Without the benefit of GPS, modern telecommunications or even a reliably accurate chart, the Captain and 42-man crew of the Empress of China embarked on its ambitious mission with only the wind as a means of propulsion and with little hope of rescue should disaster occur.
Green, then 46, was well qualified for the job. The giant, highly- respected Irish sea dog was a veteran of the War of Independence against imperial Britain and had been made a prisoner of war for his efforts.
The large hardwood sea chest he took with him for the voyage is one of the exhibits at the Hong Kong Maritime Museum, as is the original sea letter from the US Congress, authorising the voyage.
START OF US-CHINA TRADE
The ship was loaded with a cargo of ginseng, lead, Spanish silver coins and woollen cloth.
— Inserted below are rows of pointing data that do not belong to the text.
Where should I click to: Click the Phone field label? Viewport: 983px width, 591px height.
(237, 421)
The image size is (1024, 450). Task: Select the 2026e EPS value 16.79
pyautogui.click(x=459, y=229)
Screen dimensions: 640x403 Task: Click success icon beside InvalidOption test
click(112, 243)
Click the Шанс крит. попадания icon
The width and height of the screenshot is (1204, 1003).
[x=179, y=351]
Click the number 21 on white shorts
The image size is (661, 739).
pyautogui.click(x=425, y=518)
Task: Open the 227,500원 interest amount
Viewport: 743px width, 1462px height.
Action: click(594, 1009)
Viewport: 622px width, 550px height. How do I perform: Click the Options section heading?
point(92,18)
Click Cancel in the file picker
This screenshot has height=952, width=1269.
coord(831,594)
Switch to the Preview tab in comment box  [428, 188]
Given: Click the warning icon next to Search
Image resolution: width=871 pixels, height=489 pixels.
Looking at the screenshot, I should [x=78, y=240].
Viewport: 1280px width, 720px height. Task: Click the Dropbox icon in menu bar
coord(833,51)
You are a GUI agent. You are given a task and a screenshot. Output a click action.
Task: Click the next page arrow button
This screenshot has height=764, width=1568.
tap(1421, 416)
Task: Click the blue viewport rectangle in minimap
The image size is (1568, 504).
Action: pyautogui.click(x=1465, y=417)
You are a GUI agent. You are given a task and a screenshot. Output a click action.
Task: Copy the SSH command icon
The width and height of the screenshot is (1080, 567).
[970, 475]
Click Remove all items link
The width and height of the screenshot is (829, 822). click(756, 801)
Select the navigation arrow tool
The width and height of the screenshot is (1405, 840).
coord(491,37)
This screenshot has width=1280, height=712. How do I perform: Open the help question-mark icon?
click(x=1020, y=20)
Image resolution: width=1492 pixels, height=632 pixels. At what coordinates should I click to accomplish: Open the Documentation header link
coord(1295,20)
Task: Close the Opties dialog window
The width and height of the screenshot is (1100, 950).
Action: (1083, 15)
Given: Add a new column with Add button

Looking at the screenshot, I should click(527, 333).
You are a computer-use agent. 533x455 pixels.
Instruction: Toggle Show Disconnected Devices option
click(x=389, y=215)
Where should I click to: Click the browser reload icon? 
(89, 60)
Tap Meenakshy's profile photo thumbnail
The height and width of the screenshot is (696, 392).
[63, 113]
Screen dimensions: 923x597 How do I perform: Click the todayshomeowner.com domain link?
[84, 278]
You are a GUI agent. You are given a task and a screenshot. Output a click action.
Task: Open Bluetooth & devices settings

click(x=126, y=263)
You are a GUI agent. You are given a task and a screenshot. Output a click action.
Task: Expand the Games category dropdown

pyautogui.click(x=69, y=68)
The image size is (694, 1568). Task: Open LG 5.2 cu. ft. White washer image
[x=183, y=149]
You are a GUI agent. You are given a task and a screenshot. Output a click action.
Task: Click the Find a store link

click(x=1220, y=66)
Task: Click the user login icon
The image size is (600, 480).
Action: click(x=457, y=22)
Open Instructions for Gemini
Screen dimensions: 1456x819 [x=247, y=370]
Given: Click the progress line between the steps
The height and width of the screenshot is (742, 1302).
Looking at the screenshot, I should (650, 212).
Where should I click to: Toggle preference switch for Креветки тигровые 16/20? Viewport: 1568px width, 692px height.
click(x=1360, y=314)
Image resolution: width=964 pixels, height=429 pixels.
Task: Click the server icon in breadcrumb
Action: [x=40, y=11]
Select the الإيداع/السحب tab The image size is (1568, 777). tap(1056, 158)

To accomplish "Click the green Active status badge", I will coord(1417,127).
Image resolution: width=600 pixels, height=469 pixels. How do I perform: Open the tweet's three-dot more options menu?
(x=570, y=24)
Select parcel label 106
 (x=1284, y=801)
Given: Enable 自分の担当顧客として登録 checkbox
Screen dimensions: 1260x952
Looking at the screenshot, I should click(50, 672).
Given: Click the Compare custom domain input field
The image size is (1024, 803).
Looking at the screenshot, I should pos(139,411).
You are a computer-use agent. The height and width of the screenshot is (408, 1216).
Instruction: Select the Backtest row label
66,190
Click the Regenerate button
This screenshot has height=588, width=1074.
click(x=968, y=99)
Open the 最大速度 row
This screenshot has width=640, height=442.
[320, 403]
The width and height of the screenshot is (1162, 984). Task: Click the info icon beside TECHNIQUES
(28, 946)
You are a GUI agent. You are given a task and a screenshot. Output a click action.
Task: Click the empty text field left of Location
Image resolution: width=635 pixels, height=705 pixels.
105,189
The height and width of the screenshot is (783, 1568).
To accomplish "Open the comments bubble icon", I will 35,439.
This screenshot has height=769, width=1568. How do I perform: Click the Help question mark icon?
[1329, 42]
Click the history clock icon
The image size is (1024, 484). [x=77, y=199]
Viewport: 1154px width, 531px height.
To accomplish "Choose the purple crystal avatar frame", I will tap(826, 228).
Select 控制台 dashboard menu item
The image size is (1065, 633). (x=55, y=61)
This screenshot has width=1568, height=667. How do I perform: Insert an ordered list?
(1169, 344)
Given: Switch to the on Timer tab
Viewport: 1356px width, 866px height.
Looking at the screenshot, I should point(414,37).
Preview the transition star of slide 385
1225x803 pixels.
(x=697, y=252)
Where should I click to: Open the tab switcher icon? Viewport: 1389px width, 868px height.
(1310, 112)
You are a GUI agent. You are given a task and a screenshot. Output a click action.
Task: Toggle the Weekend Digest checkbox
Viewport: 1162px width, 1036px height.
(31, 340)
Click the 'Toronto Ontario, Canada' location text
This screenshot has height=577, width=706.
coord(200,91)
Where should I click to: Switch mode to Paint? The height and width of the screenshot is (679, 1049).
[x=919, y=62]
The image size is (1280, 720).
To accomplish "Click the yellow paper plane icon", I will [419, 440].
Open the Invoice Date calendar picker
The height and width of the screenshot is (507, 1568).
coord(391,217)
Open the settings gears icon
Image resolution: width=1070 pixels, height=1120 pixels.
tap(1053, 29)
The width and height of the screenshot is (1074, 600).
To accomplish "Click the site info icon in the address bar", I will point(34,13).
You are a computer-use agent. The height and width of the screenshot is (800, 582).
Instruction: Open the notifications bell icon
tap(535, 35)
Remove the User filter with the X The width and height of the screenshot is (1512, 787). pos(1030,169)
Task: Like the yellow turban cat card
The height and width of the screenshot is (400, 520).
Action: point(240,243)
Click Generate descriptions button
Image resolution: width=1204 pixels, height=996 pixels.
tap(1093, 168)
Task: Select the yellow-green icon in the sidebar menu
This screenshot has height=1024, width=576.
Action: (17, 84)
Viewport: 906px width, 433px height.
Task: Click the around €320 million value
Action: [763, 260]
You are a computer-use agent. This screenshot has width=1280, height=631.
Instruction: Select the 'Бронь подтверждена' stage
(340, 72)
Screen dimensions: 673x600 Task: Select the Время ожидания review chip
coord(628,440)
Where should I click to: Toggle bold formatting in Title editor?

It was notoriously difficult to source goods that were in demand in a largely self-sufficient China, but the Americans had done their market research carefully.
In charge of all commercial transactions including the buying and selling of the ship’s cargo was a 29-year-old US army artillery officer decorated for gallantry in the War of Independence and appointed as the ship’s so-called ‘Supercargo’.
Samuel Shaw from Boston had very little commercial experience, no knowledge of Asia, no training in negotiating and no foreign language skills. He went on to be the first US Consul to Canton.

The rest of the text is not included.